**INSTRUCTIONS TO FOLLOW:** Reproduce exactly, from the data that follows, the line with "You are a computer-use agent.", the line with "Instruction: Toggle 叠加 overlay mode", and every line that lies between them.

**DATASET RECORDS:**
################
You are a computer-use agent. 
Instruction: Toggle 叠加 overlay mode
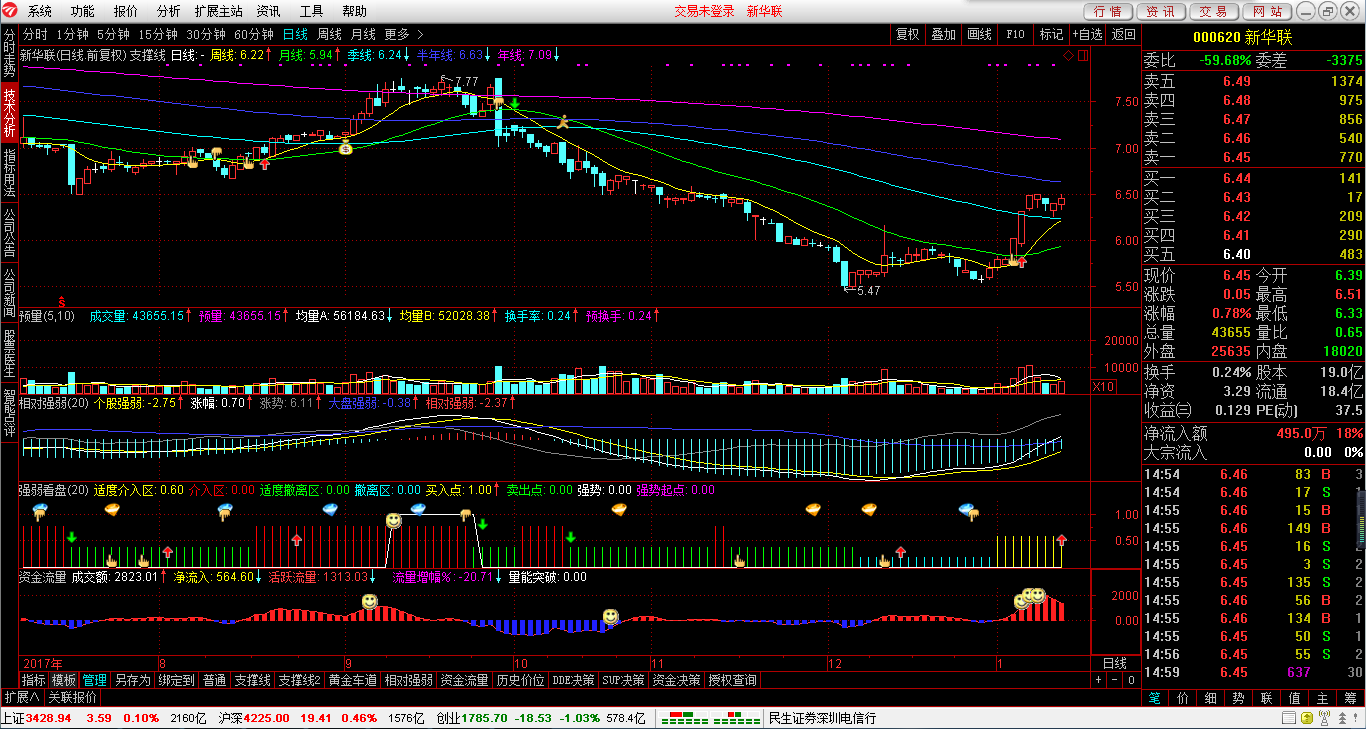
################
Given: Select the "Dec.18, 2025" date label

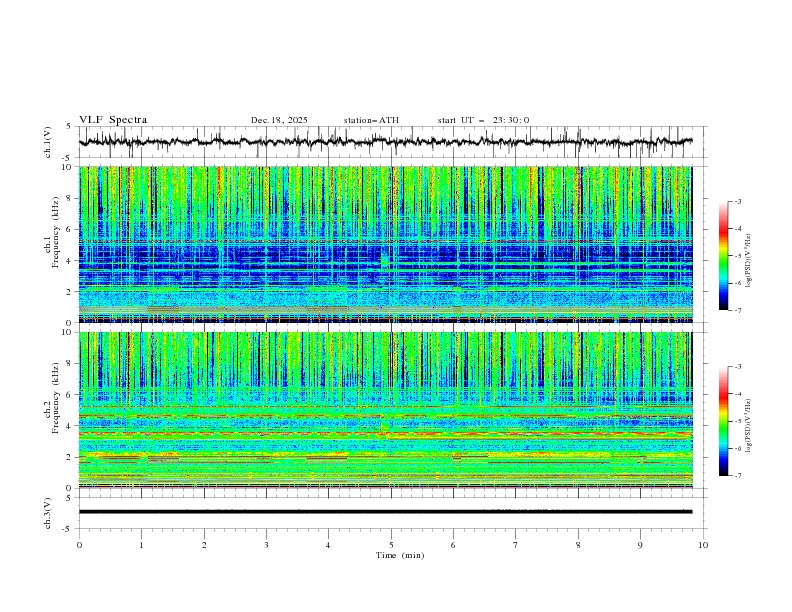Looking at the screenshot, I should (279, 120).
################
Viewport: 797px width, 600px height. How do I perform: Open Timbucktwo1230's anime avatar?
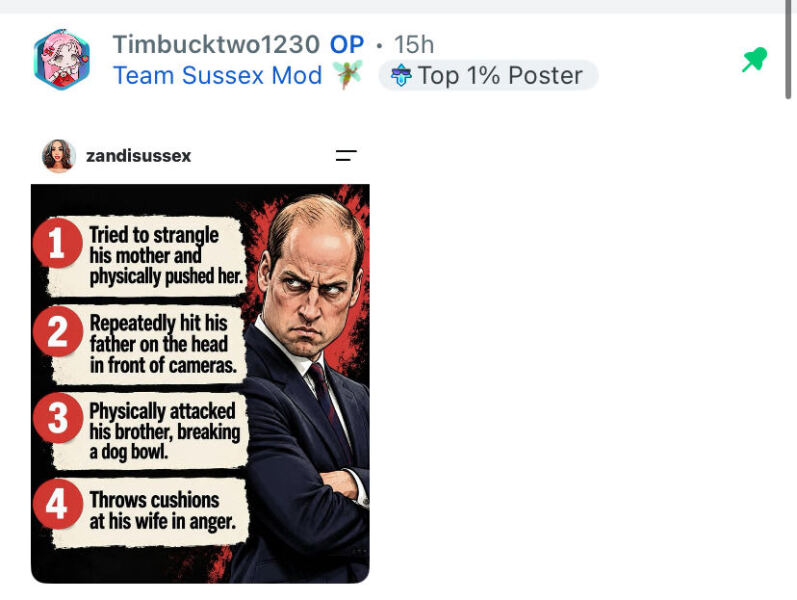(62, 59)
################
**OUTPUT:**
You are a computer-use agent. 
Instruction: Toggle 叠加 overlay mode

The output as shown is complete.